Note: On March 26 during EDBT 2024, we had a memorial event for our colleague Jorge, whom we lost suddenly in May last year. I gave a speech similar to the one below at that event.
Jorge joined our research group
at ITU in January 2023 as an associate professor together with his wife Zoi, and we had the
privilege of having him as a colleague for five months.
I knew Jorge’s brilliance through
his work, but I didn’t have a chance to collaborate with him or get to know him
as much as many of you did. I don’t have fun stories or memories of a research
collaboration to share.
Yet, in the brief time I got to
know him, he made a lasting impact on my life personally, and I want to talk
about that. What I have is a bit dark, and I practiced this speech many times
to make sure I don’t cry but it may happen, so just heads up.

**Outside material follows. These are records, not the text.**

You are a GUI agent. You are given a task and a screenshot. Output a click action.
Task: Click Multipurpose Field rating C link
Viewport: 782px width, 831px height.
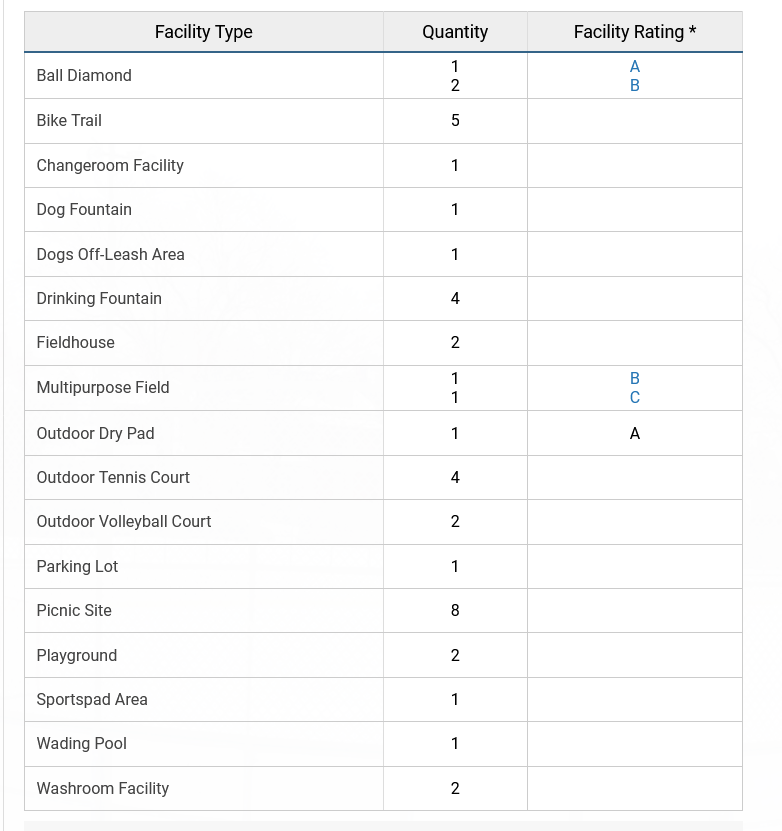[x=635, y=398]
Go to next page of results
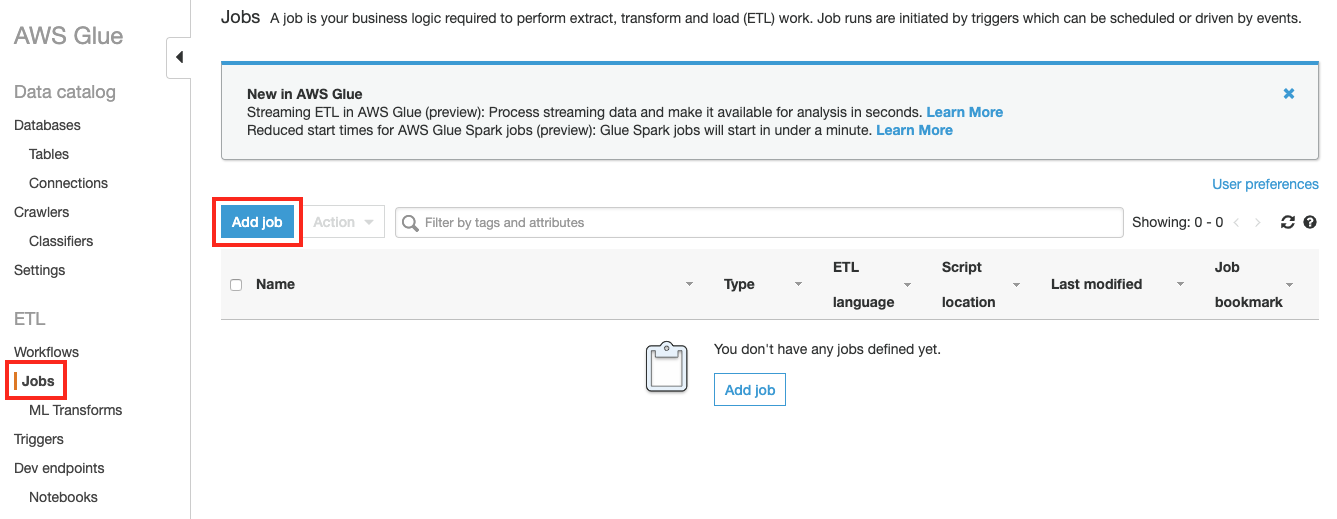 click(1258, 223)
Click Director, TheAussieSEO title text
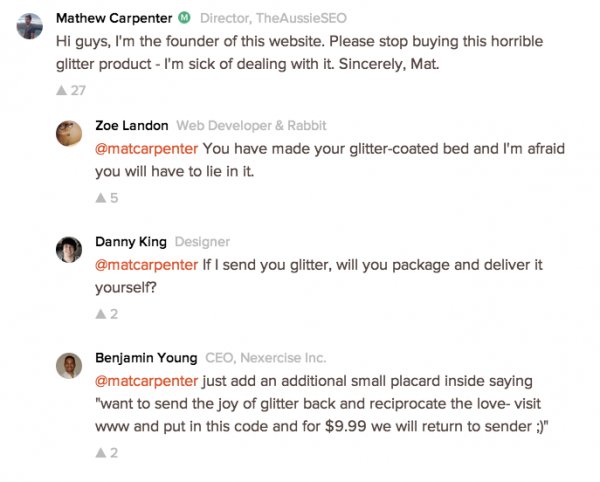Image resolution: width=600 pixels, height=482 pixels. [273, 18]
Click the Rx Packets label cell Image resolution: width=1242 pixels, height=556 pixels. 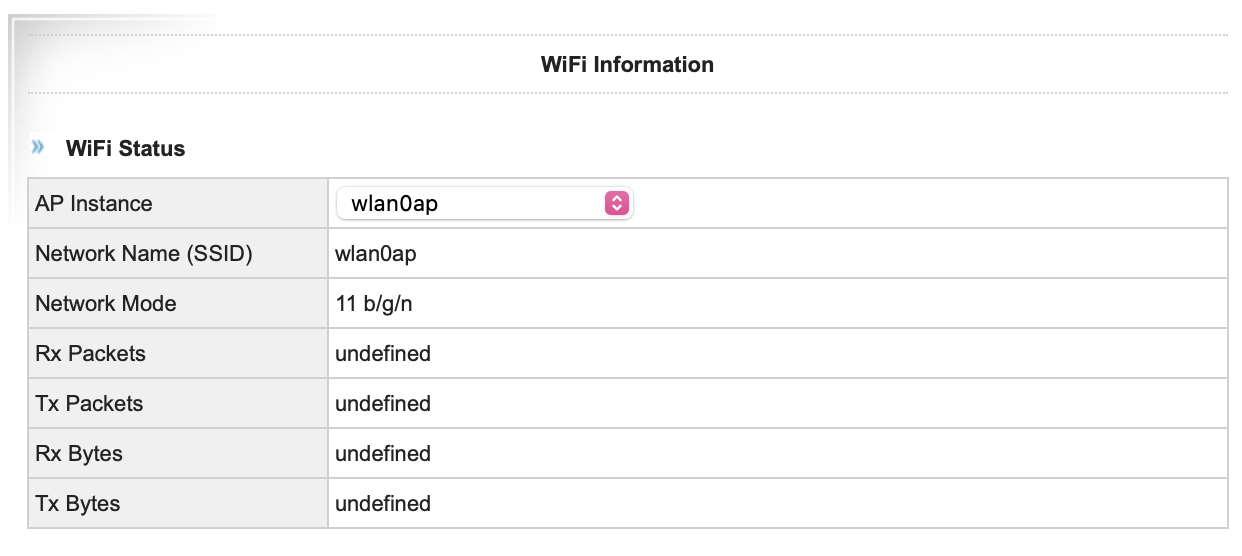pyautogui.click(x=90, y=354)
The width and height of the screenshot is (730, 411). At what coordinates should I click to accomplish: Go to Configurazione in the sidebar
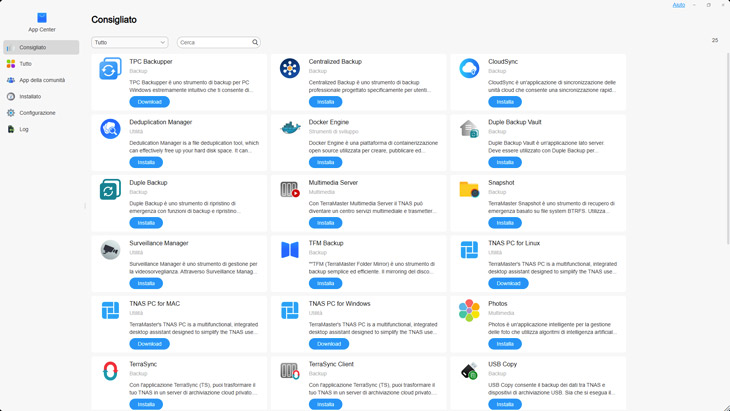click(37, 113)
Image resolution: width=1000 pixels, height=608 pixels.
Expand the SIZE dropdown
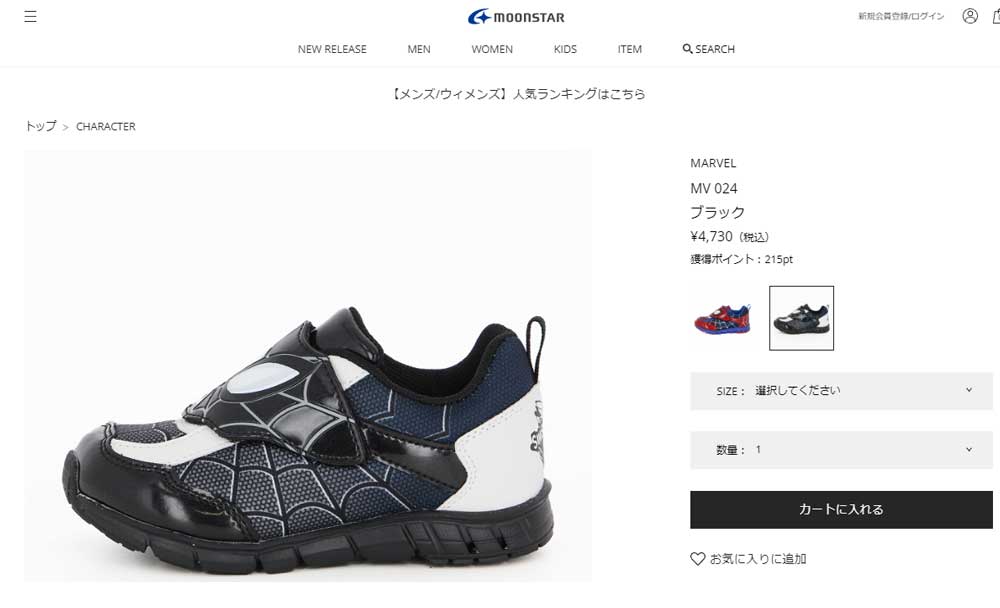coord(841,390)
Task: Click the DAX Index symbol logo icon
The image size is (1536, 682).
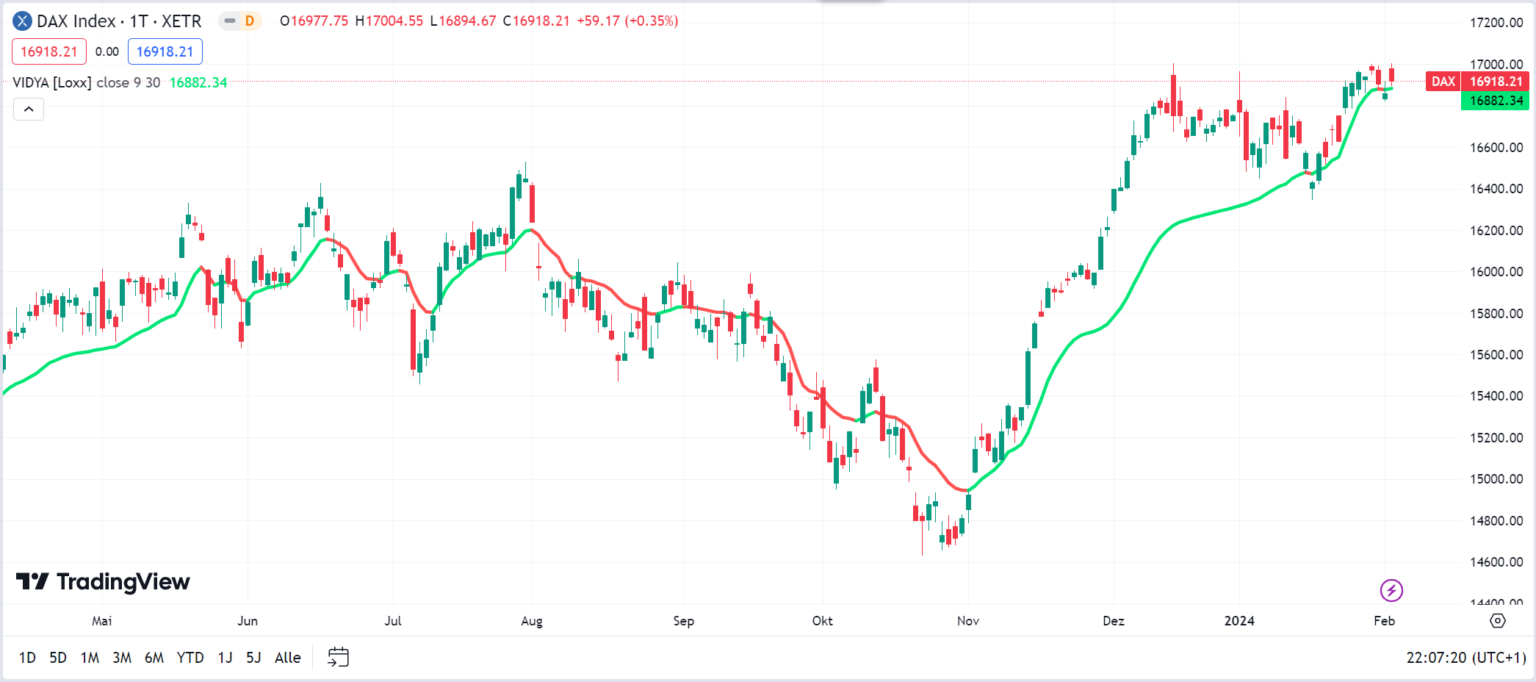Action: [x=22, y=21]
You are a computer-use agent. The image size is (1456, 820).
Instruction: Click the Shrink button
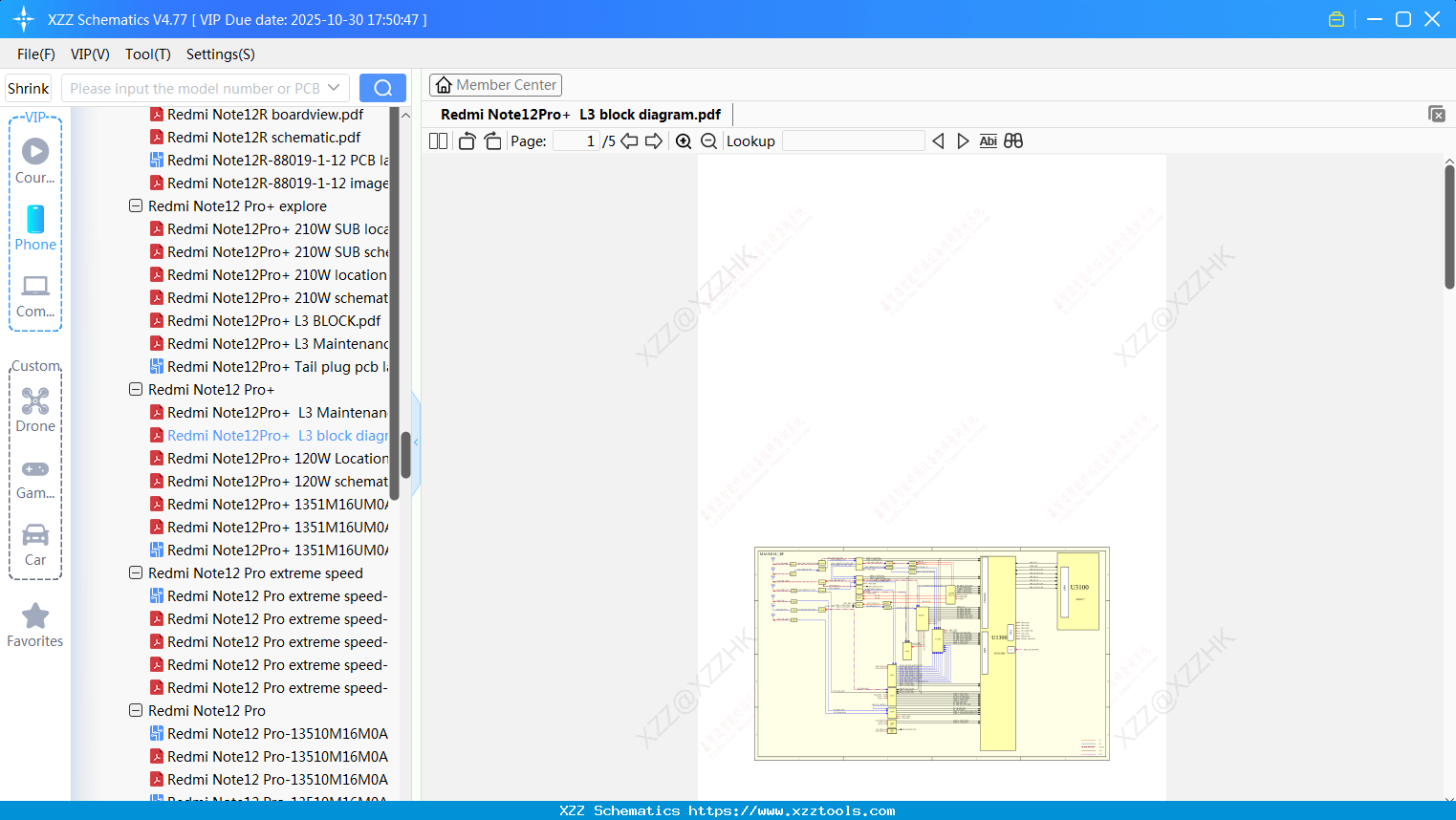[28, 87]
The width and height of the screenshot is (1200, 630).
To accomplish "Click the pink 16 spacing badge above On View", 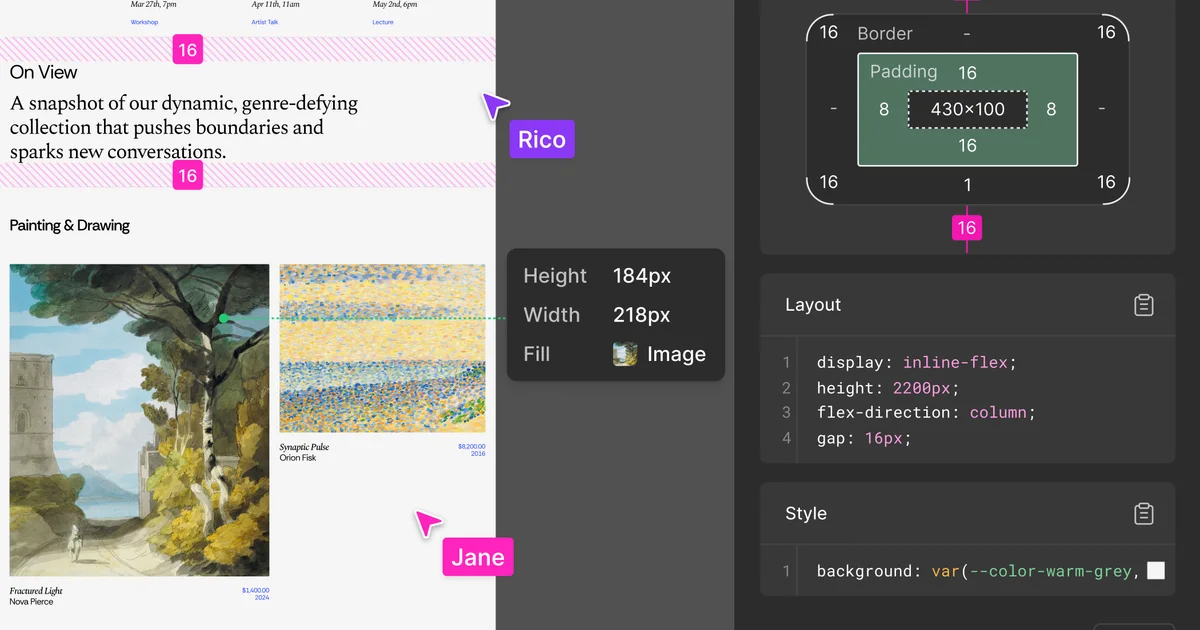I will coord(187,49).
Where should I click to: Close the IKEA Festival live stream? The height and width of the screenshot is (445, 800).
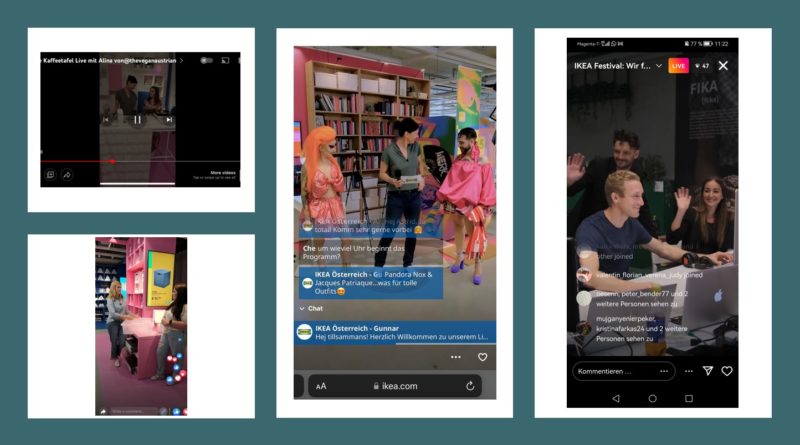[723, 66]
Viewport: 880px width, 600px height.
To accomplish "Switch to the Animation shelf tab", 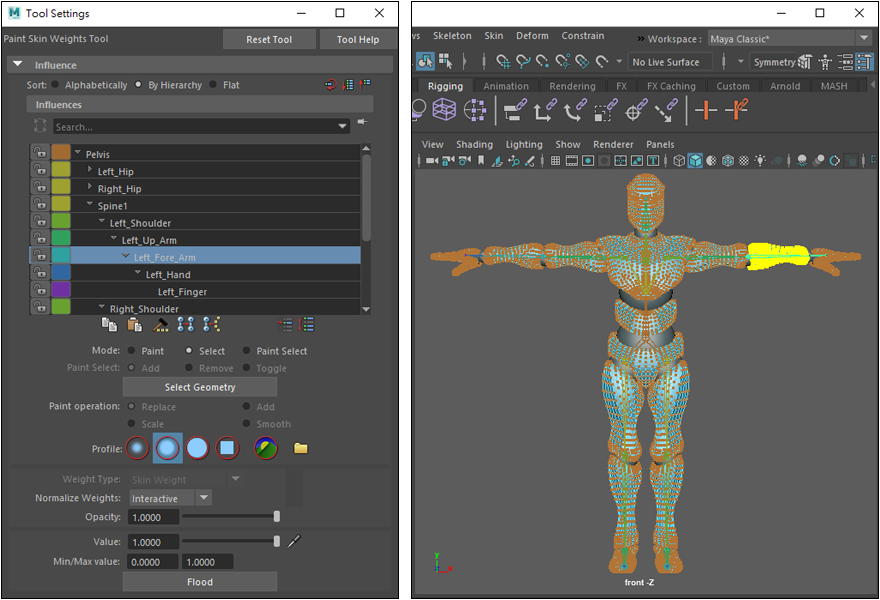I will point(506,86).
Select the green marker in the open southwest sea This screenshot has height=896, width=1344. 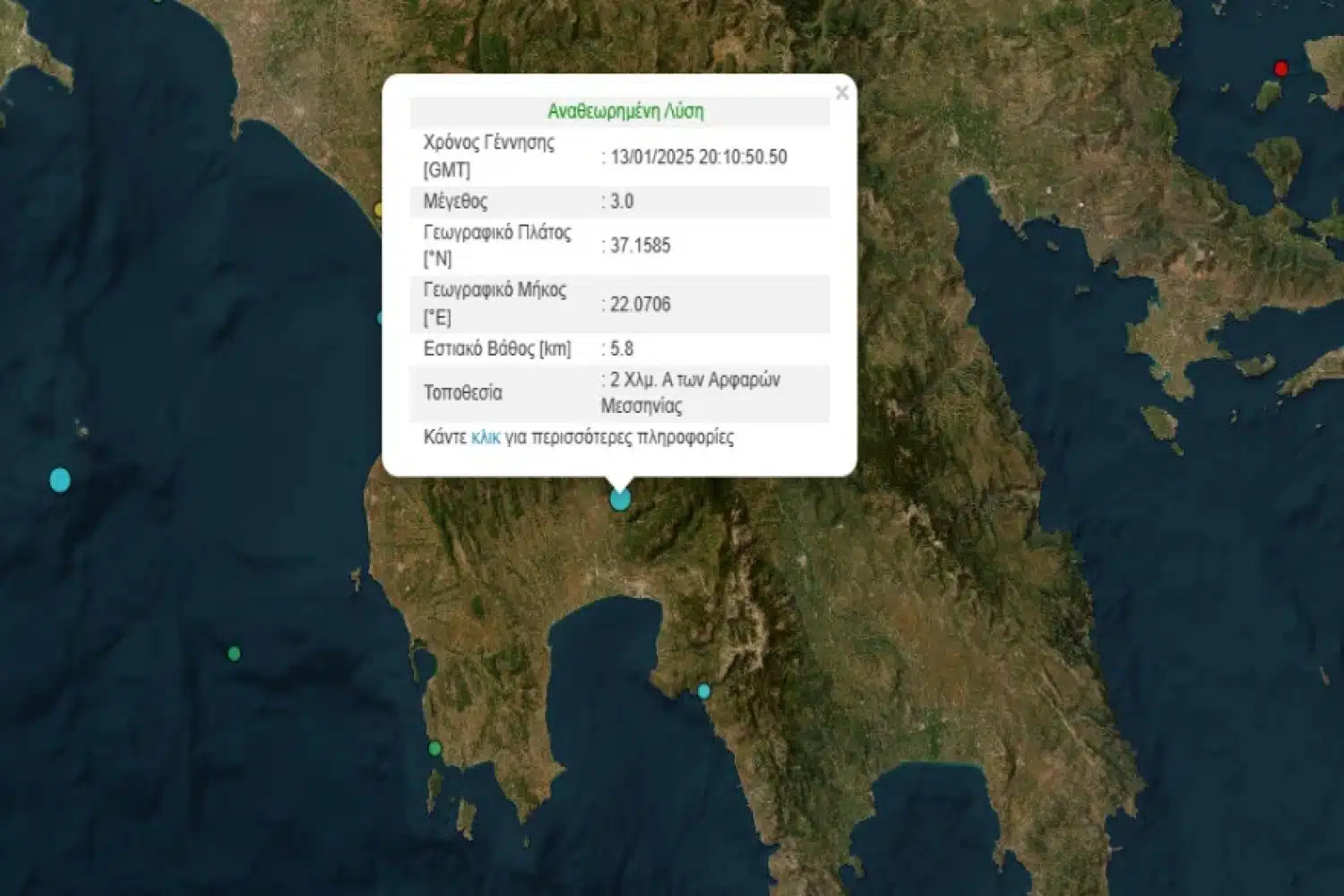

Last year, Jorge’s loss wasn’t
the only loss I experienced. In a period of four months, I lost a grandmother,
an uncle, and an aunt.
The morning my uncle died, I
received the news from my dad on the phone. My uncle’s death wasn’t sudden,
unlike Jorge’s. He had cancer. I had been waiting for that call for a while. In
fact, as soon as I saw my dad calling, I knew what the news was.
I cried a bit after ending the
call with my dad. I had a lecture in a couple of hours. I went to work. I was
also supposed to have a guest lecture at the Introduction to Database Systems course
co-taught by Eleni and Jorge that semester the day after. It was kind of a
tradition that I gave a guest lecture on “intro to modern hardware” in that
course. But given the death of my uncle I wanted to go to Turkey to be with the
family. So, I had to tell Jorge and Eleni that I wouldn’t be able to give the guest
lecture anymore. We already had a plan b for this scenario since they knew of
my uncle’s situation. In fact, the week before, Jorge one day came to my office
and told me that I shouldn’t worry about the lecture given my situation, and we
could just play the video of the lecture I had given the year before. I told
him let’s keep the video option as backup still.
After I arrived at work that
morning, I went to check Jorge’s office. He was there. As I was delivering the
news to him, I started crying again. After I calmed down a bit, he said “I
don’t know your family, but I feel your pain. Can I give you a hug?”
Death news is hard to react to in
any context, but especially in a work environment. We are supposed to be
professional and not “too emotional” at least with most of the people we work
with if not all. Last year, as I had gone through the losses, I received
reactions from colleagues ranging from “OK. Jesus. I will leave you alone
then.” to “How can I help?” And I appreciate any gesture or reaction that
acknowledges the difficulty of the situation.
Jorge was my first in-person human
contact that morning after hearing the news of my uncle. The words and the hug
he offered were so simple yet full of empathy and generosity and exactly what I
needed to gather the strength to go through the tasks of the day like buy
tickets to Istanbul, email people that you won’t be around for some days, go to
your lecture … I will always be grateful to him for the support he gave me that
morning. I am really sorry that we lost him so young, and I wish I had had him
as a colleague way longer.
Yet I still feel lucky and
privileged because I have Zoi as a colleague, and I cherish her presence and
professional feedback at work. Observing her strength throughout all this has
been an inspiration. I look forward to working with her for many more years.